#### TO DO:
Format the material below as a numbered list, leaving out any blank lines.

— start of INPUT DATA —

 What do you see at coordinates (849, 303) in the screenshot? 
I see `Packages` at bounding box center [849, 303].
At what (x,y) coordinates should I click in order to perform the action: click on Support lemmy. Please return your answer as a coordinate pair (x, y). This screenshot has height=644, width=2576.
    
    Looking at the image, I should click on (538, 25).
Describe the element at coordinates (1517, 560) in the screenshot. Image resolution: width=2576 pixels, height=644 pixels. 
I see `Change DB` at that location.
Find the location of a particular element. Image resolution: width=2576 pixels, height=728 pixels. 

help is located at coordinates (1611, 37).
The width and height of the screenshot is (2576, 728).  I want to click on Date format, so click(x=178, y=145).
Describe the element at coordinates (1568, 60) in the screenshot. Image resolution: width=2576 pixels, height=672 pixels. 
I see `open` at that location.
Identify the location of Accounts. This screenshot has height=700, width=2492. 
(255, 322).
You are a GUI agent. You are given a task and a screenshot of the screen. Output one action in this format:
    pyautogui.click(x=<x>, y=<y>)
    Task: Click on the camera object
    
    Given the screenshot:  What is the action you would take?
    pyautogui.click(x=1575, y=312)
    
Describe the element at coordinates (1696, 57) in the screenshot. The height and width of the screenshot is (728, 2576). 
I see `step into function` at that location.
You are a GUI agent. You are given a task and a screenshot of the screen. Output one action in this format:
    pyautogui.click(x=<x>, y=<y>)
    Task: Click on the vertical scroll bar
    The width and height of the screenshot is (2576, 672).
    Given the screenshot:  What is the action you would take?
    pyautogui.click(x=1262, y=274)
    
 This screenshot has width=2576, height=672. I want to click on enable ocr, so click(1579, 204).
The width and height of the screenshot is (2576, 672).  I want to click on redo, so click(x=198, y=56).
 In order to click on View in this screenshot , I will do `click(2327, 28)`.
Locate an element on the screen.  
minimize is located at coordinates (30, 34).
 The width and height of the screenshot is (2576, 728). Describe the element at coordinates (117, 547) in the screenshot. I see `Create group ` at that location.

— end of INPUT DATA —

#### CORRECT ANSWER:
1.  What do you see at coordinates (849, 303) in the screenshot? 
2. I see `Packages` at bounding box center [849, 303].
3. At what (x,y) coordinates should I click in order to perform the action: click on Support lemmy. Please return your answer as a coordinate pair (x, y). This screenshot has height=644, width=2576.
4.     Looking at the image, I should click on (538, 25).
5. Describe the element at coordinates (1517, 560) in the screenshot. Image resolution: width=2576 pixels, height=644 pixels. 
6. I see `Change DB` at that location.
7. Find the location of a particular element. Image resolution: width=2576 pixels, height=728 pixels. 
8. help is located at coordinates (1611, 37).
9. The width and height of the screenshot is (2576, 728).  I want to click on Date format, so click(x=178, y=145).
10. Describe the element at coordinates (1568, 60) in the screenshot. Image resolution: width=2576 pixels, height=672 pixels. 
11. I see `open` at that location.
12. Identify the location of Accounts. This screenshot has height=700, width=2492. 
13. (255, 322).
14. You are a GUI agent. You are given a task and a screenshot of the screen. Output one action in this format:
15.     pyautogui.click(x=<x>, y=<y>)
16.     Task: Click on the camera object
17.     Given the screenshot:  What is the action you would take?
18.     pyautogui.click(x=1575, y=312)
19. Describe the element at coordinates (1696, 57) in the screenshot. The height and width of the screenshot is (728, 2576). 
20. I see `step into function` at that location.
21. You are a GUI agent. You are given a task and a screenshot of the screen. Output one action in this format:
22.     pyautogui.click(x=<x>, y=<y>)
23.     Task: Click on the vertical scroll bar
24.     The width and height of the screenshot is (2576, 672).
25.     Given the screenshot:  What is the action you would take?
26.     pyautogui.click(x=1262, y=274)
27.  This screenshot has width=2576, height=672. I want to click on enable ocr, so click(1579, 204).
28. The width and height of the screenshot is (2576, 672).  I want to click on redo, so click(x=198, y=56).
29.  In order to click on View in this screenshot , I will do `click(2327, 28)`.
30. Locate an element on the screen.  
31. minimize is located at coordinates (30, 34).
32.  The width and height of the screenshot is (2576, 728). Describe the element at coordinates (117, 547) in the screenshot. I see `Create group ` at that location.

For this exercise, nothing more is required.